= Joseph Duquet =

Joseph Duquet (September 18, 1815 - December 21, 1838) was a notary in Lower Canada. He was executed for his part in the Lower Canada Rebellion.

He was born in Châteauguay, Lower Canada in 1815. He studied at the Petit Séminaire de Montréal and the Collège de Chambly. Duquet articled as a notary with Joseph-Narcisse Cardinal and then studied law with Chevalier de Lorimier. In 1837, he continued his training as a notary with his uncle Pierre-Paul Démaray at Dorchester (later Saint-Jean-sur-Richelieu). Démaray was arrested for high treason in November 1837 but was freed by a group of Patriotes while he was being escorted to the jail at Montreal. Duquet helped his uncle escape to the United States. After a skirmish at Moore's Corner, he escaped to Swanton, Vermont. In February 1838, he took part in an attempted invasion of Lower Canada by Robert Nelson.

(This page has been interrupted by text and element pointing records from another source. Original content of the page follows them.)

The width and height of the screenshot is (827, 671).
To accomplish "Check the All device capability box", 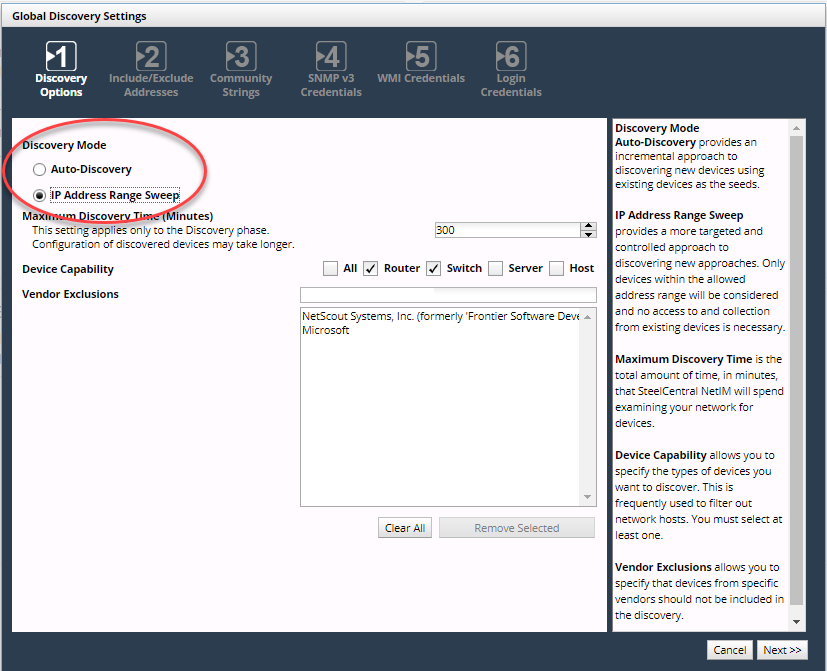I will [x=330, y=268].
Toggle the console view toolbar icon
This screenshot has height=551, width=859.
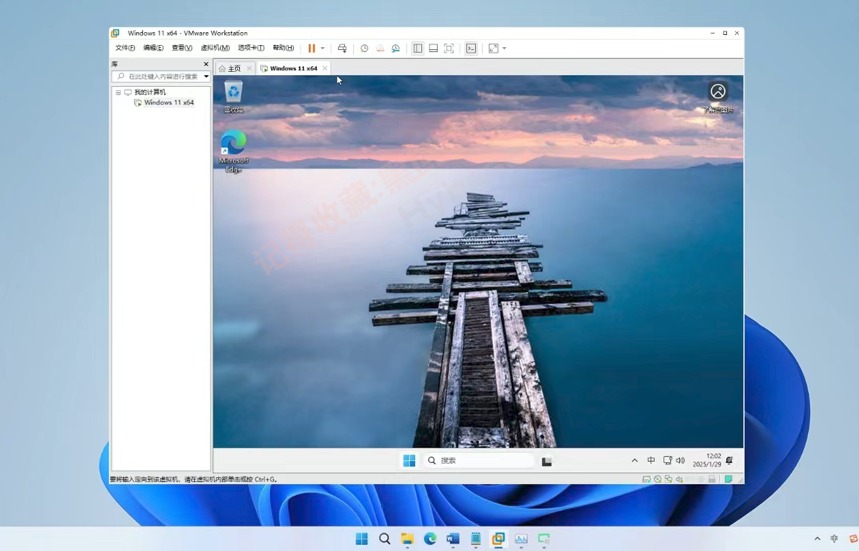471,48
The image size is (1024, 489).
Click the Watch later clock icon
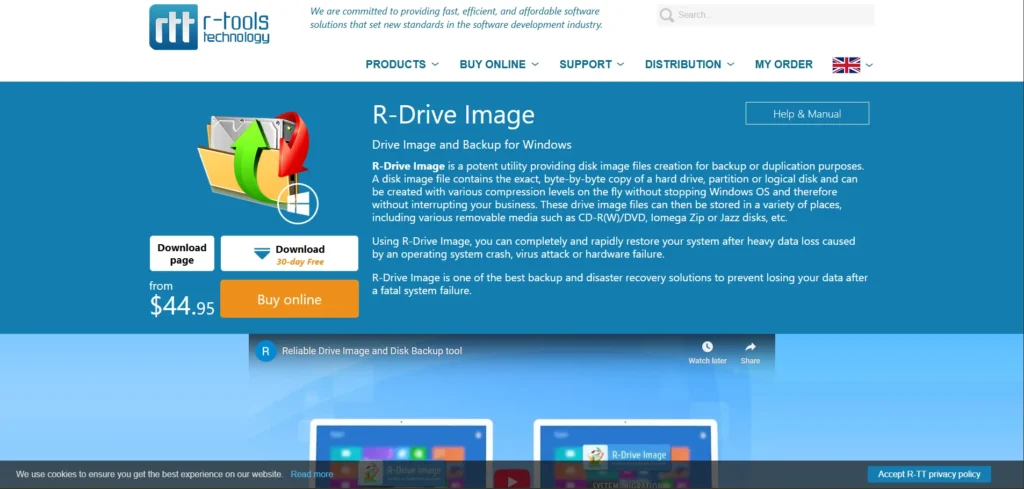pos(707,347)
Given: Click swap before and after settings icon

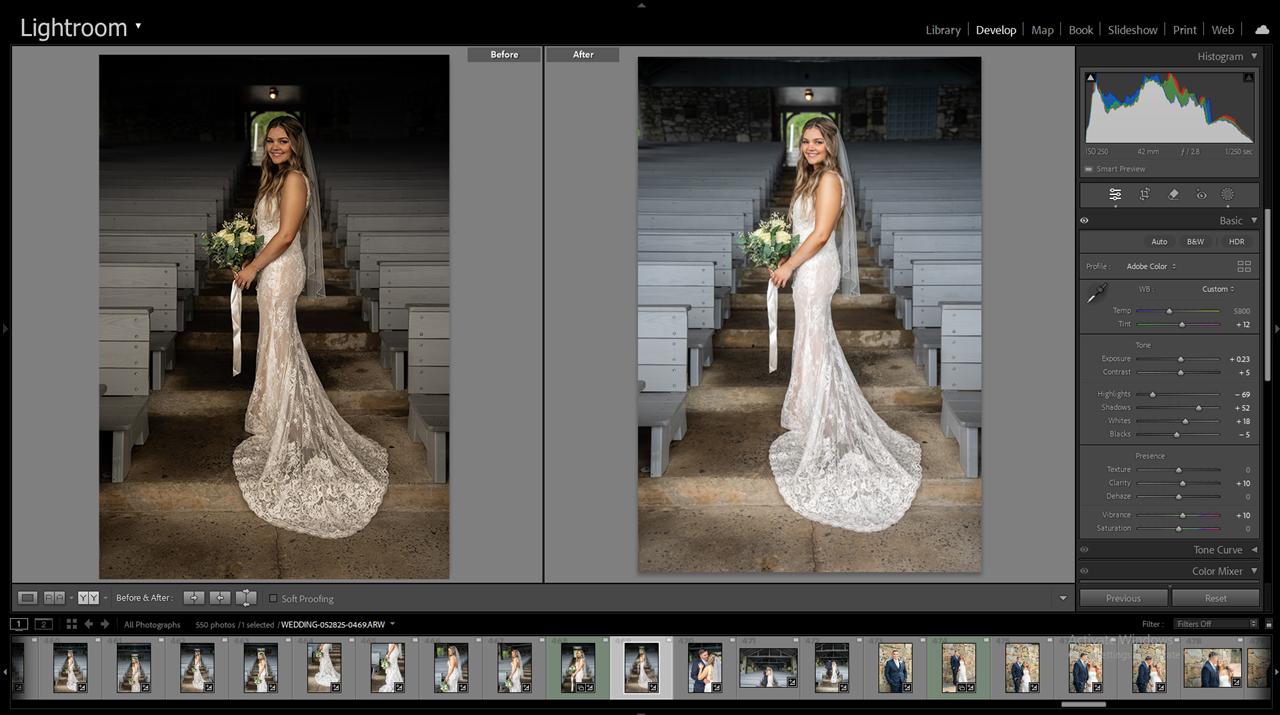Looking at the screenshot, I should coord(246,598).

Duquet returned to Lower Canada in July 1838 after an amnesty was proclaimed. He then helped recruit members for the frères chasseurs and organized a lodge at Châteauguay. He was captured with Joseph-Narcisse Cardinal at Kahnawake when they attempted to get weapons from the native people there. At a trial in November 1838, he was sentenced to death for the crime of high treason with a recommendation for executive clemency. He was hanged at Montreal in December 1838 and buried in the old Catholic cemetery there. In 1858, his remains were moved to the Notre Dame des Neiges Cemetery and buried under a monument dedicated to the Patriotes of 1837–8.